Tuesday, 16 March 2021

Time Team Teams up With Detectorist

         Detectorists' holes getting bigger and bigger     
Roseanne Edwards, 'Time Team returns to our screens to excavate Roman Villa discovered in Banburyshire fields near Broughton Castle' Banbury Gazette, 16th March 2021.
The announcement that the cult TV programme will return to our screens with a Banburyshire dig that is expected last for years has thrilled the Fiennes family at Broughton Castle and the detectorist and amateur archeologist, Keith Westcott, who discovered the villa two years ago [...] . At 85m x 85m it is the second largest Roman villa in the country and only slightly smaller than Buckingham Palace. It would have been one of the grandest villas in Roman Britain.
[It is quite considerably smaller than Buckingham Palace].


Unknown said...

The usual media spin... the facts are that at 85m to the front elevation of Buckingham Palace at 108m, this villa is 80% or 4/5ths the size of that dimension. Obviously the Palace is much deeper at 120m. The reference to Buckingham Palace is from my use to give scale on the magnetometry image, when I'm giving talks on the subject.

No idea where the 2nd largest villa is from although, it appears to have rooms on all four wings which from an internal footprint, equates to a very large building.

My theory was that the residence was in this vicinity and I went out searching on foot using looking for clues in the landscape. I discovered the villa within 20 minutes of my search and only used a metal detector for the first time on the site on my third visit, when looking for dating evidence.

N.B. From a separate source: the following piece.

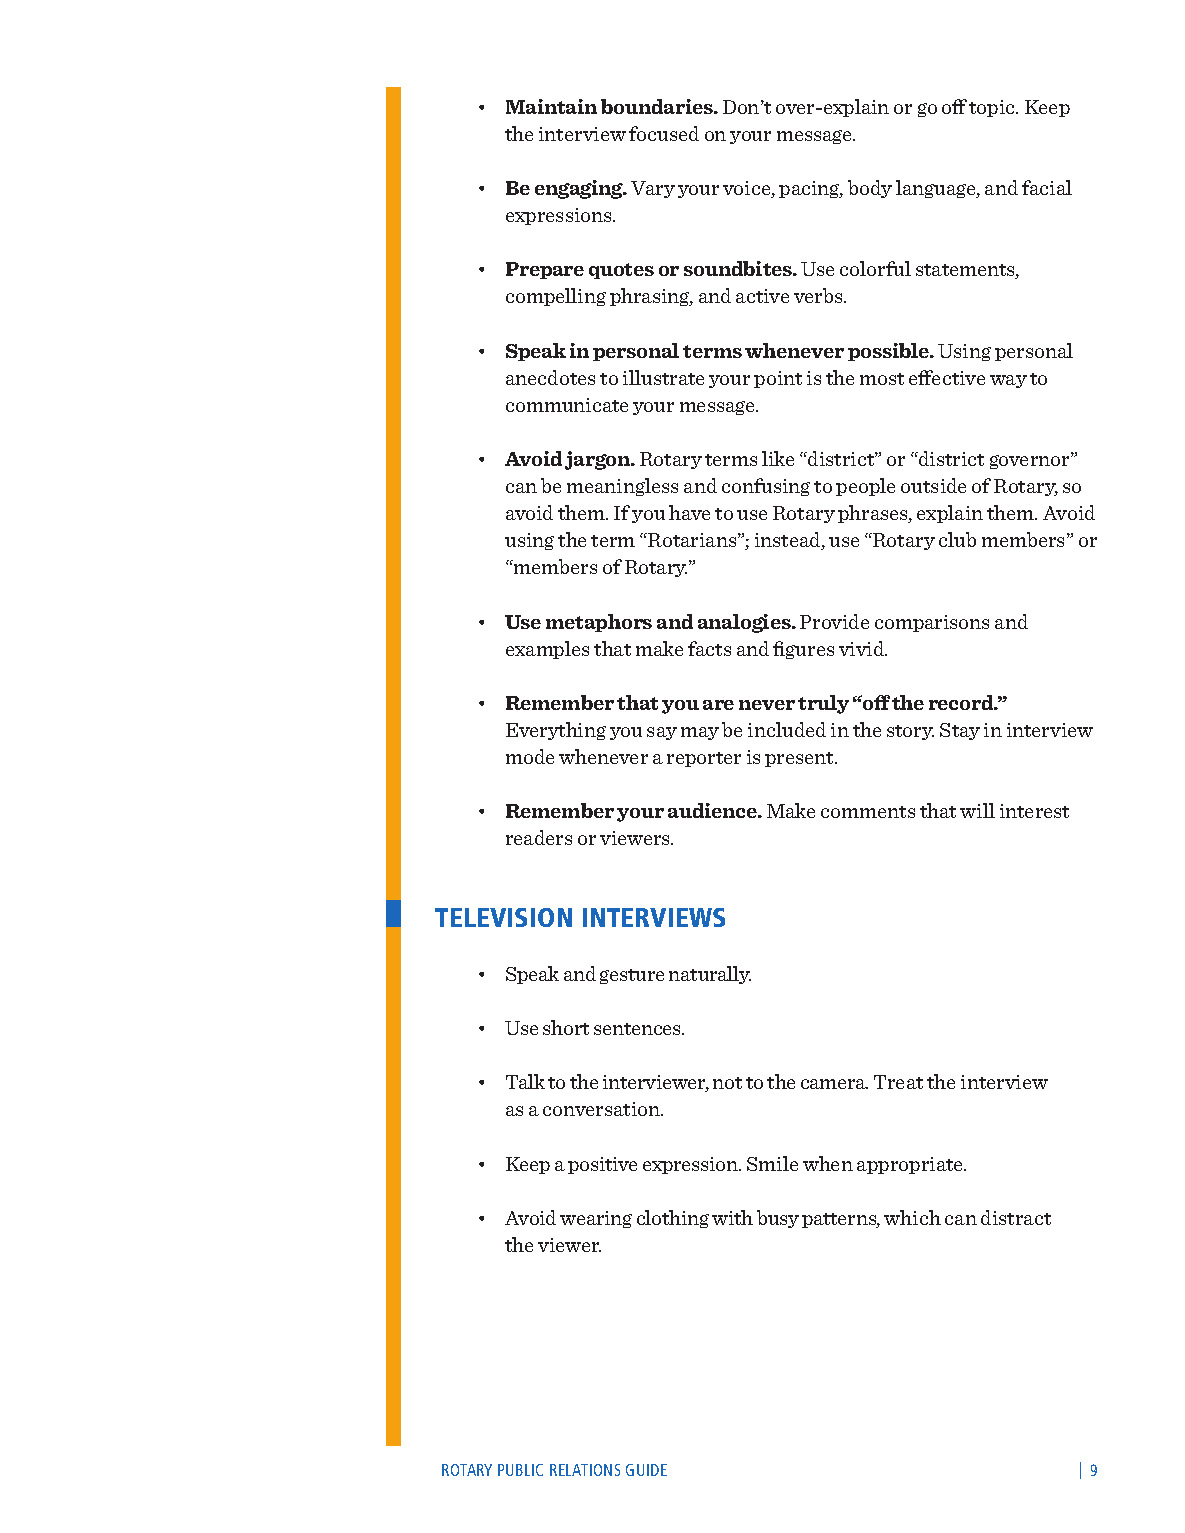 This document has width=1185, height=1533. Describe the element at coordinates (772, 1163) in the document. I see `Smile` at that location.
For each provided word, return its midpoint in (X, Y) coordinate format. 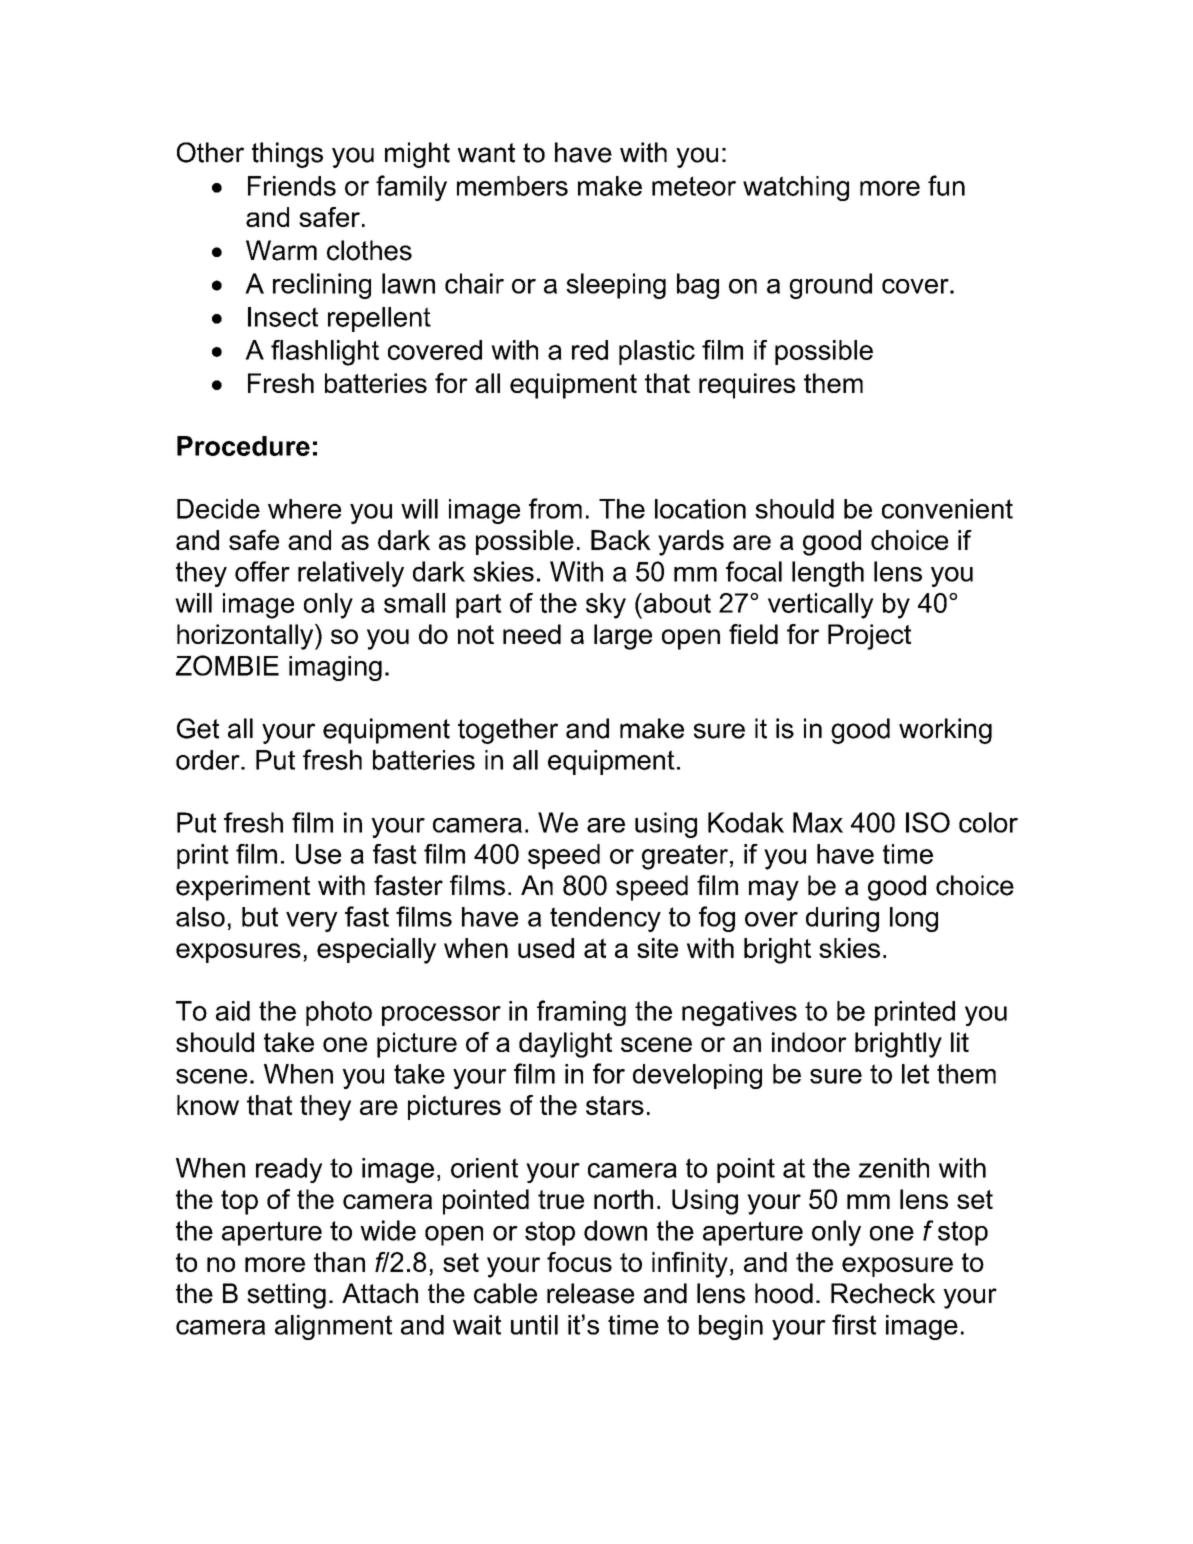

The spatial and dating plotting of coins, demonstrates that that finds in the plough soil horizon were still relative to the archaeology below, in fact, the spatial image of finds alone would have lead to the possibility of a court yard villa on the site. Alongside the geophysical survey, it has proved to have provided important information.

Keith Westcott

Paul Barford said...

Buckingham Palace is 124m E-W (omitting the conservatory) but the southwest range (with the state rooms and gallery) is 165m long (and 45m wide). http://housesofstate.blogspot.com/2013/04/some-floor-plans-of-buckingham-palace.html

So, 85m x 85m is not "four fifths" is it?

"second biggest" probably does not have to be anything more complex than a journalist coming across something like this: https://simple.wikipedia.org/wiki/Fishbourne_Roman_Palace

I do not think simply shrugging shoulders and saying "media spin" is really the way we should be informing the British public about the past. We should eschew easy sensationalism and try to stick to presenting the facts that our work reveals. That phrase has been in constant use since 2018 in writing about this site.

As for the distribution of the finds, try telling that to all the supporters of collection-driven exploitation of the archaeological record that claim with one voice that it's OK "because the artefacts are mostly in the ploughsoil".

Unknown said...

I was making exactly the opposite point re plough-soil, that spatial position is all important, contrary to what others say that they are decontextualised.


Buckingham Palace has 775 rooms. These include 19 State rooms, 52 Royal and guest bedrooms, 188 staff bedrooms, 92 offices and 78 bathrooms. In measurements, the building is 108 metres long across the front, 120 metres deep (including the central quadrangle) and 24 metres high.

Brian Mattick said...

The linkage of Mr Westcott's name with the programme has evinced huge alarm amongst detectorists who regard him as an enemy as rules that aren't recommended by the NCMD are seen as an unwelcome threat. I wonder if he is able to comment?